Calling Console.WriteLine(ex.Message) to prevent warning message

Nap picture Nap · Jun 29, 2009 · Viewed 16.4k times · Source

We usually catch exception in the upper level of a code like the GUI (forms).

But I usually have this kind of code

try
{
}
catch(Exception ex)
{
  Console.WriteLine(ex.Message);
  MessageBox.Show("Application has encountered error....");
}

I could just catch(Exception) without the identifier because I do not need the message on runtime, but for the debugging build, it sure is convenient to break at the catch statement. So I usually write a Console.WriteLine to prevent a lot of warning of unused ex variable. I have a lot of case of Console.WriteLine(ex.Message) in my code. Does this cost performance decrease?

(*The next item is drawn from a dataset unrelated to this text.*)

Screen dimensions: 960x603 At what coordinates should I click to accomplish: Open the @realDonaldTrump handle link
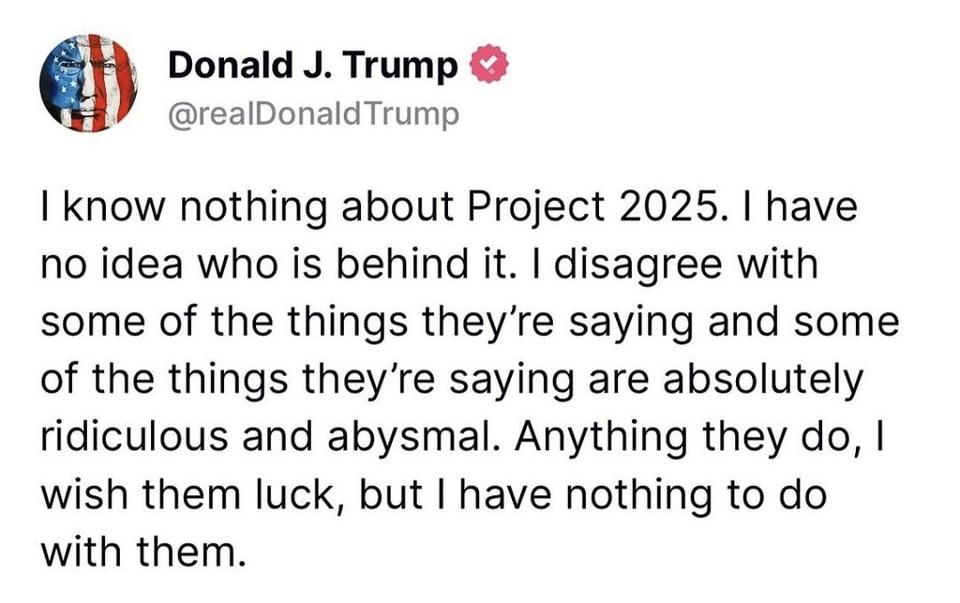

Note: Changed title from "Does Console.WriteLine(ex.Message) have performance cost?" to "Calling Console.WriteLine(ex.Message) to prevent warning message"

Answer

Sam Saffron picture Sam Saffron · Jun 29, 2009

This is a multiple question in 1 so I will try to unroll it:

Firstly

try{
  ...
}
catch(Exception) 
{
}

Is perfectly valid syntax. Adding a Console.WriteLine(ex.Message) just to get the thing to compile without warning is not the right thing to be doing.

Secondly

Console.WriteLine is not the proper way to do diagnostics, look at Trace.WriteLine or better still a Logging framework. Of course Console.Writeline has a cost, the cost is not too serious, nonetheless a call is made, and it has a cost.

Thirdly

Sometimes its better to crash, it forces you to fix the root problem, at least do a Debug.Assert if something really bad happens.